Update MiniMax M2.5 FP8 H200 vLLM agg recipes by anish-shanbhag · Pull Request #1354 · SemiAnalysisAI/InferenceX

anish-shanbhag · 2026-05-12T22:49:38Z

(Identical to #1298 except the source branch is no longer from a fork so that CI can run)

Set vLLM serving knobs in benchmarks/single_node/minimaxm2.5_fp8_h200.sh: generated benchmark max-model-len, previous eval max-model-len handling, fp8 KV cache, FlashInfer attention/autotune, Triton MoE, and MiniMax QK norm fusion.

Note

Low Risk
Benchmark and CI config only—no production auth or app logic; changes affect how perf jobs run and what hardware knobs are swept.

Overview
Tightens MiniMax-M2.5 FP8 on H200 (vLLM) benchmark recipes by changing how the server is launched and how CI sweeps concurrency/tensor parallelism.

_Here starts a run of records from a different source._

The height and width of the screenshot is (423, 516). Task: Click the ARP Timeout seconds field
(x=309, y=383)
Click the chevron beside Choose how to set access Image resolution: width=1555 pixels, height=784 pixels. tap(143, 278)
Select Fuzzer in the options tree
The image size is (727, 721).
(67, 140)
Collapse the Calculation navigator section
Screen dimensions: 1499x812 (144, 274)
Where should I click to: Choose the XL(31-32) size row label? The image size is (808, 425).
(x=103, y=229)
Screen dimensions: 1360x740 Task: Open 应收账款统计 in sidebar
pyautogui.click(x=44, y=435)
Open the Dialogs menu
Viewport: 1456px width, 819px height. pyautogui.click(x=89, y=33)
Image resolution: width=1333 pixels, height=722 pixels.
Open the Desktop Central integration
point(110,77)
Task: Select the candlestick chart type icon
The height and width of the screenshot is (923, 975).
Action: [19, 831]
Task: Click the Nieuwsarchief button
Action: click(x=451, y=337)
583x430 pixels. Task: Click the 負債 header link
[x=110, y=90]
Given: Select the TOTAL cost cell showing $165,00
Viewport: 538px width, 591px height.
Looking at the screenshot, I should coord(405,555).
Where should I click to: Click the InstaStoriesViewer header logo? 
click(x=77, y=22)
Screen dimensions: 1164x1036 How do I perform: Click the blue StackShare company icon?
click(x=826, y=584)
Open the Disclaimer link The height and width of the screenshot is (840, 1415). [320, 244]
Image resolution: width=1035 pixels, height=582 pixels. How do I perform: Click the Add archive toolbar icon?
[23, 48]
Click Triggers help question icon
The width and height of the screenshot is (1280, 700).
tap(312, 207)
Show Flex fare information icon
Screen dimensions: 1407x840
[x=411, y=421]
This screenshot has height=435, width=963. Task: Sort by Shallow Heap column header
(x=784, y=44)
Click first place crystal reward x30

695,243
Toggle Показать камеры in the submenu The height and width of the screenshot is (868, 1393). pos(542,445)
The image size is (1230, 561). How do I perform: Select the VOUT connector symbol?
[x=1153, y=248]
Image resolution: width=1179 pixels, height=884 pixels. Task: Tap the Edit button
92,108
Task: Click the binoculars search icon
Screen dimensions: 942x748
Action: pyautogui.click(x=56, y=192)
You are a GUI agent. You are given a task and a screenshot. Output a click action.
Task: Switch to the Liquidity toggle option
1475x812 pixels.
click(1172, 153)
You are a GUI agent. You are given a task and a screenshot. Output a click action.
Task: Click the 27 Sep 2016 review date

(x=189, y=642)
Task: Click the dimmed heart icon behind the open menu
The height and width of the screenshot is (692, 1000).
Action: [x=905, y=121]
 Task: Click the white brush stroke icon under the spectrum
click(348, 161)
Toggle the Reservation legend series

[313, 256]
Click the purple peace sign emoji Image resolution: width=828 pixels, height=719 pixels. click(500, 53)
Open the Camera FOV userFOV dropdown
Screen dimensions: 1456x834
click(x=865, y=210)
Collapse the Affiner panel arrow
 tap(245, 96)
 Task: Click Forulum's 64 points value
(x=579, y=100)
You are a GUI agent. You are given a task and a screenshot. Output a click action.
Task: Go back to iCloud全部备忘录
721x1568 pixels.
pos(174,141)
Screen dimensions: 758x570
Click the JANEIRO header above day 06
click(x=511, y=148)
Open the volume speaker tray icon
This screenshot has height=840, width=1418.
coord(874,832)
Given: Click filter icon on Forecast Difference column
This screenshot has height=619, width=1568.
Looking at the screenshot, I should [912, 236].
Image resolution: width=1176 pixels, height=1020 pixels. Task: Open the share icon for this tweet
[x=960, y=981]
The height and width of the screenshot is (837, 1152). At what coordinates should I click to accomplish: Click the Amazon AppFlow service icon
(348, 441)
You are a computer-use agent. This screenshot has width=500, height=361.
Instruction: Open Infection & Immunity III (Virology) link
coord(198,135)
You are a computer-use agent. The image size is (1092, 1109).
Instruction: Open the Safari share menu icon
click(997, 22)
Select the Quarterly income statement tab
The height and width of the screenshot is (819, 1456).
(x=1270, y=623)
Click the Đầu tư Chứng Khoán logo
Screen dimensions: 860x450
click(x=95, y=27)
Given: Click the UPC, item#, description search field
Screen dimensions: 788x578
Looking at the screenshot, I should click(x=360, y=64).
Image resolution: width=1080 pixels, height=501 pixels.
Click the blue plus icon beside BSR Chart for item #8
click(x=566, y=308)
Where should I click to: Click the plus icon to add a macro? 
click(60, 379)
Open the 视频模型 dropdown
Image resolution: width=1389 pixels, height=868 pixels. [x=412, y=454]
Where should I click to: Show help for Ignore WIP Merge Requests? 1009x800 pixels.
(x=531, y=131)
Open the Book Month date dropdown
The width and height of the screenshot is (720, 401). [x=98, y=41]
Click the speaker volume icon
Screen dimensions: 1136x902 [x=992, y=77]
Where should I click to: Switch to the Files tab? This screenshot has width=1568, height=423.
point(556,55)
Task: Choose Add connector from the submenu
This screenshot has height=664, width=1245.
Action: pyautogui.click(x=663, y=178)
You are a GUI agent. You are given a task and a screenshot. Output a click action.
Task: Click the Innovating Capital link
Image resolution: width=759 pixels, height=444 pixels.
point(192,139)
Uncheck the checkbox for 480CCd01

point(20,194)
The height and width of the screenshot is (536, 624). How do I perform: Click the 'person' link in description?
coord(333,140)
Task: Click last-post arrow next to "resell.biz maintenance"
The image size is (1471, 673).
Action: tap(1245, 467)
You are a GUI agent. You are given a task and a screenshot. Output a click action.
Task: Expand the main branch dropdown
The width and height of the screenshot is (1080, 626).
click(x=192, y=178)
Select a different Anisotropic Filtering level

benchmarks/single_node/minimaxm2.5_fp8_h200.sh now sets runtime env (e.g. disabling Deep GEMM / blockscale FlashInfer FP8 GEMM), defaults for max-num-seqs, max-num-batched-tokens, and a compilation-config with MiniMax QK-norm fusion, and passes new vLLM flags: fp8 KV cache, Triton MoE, FlashInfer attention with autotune, plus safer quoting and array-style expert-parallel args.

In .github/configs/nvidia-master.yaml, fixed-seq-len search for minimaxm2.5-fp8-h200-vllm shifts from tp 8 / conc 4–128 to tp 4 / conc 1–256 (two ISL/OSL points). perf-changelog.yaml documents the recipe update (image v0.20.1-ubuntu2404 and serving knobs).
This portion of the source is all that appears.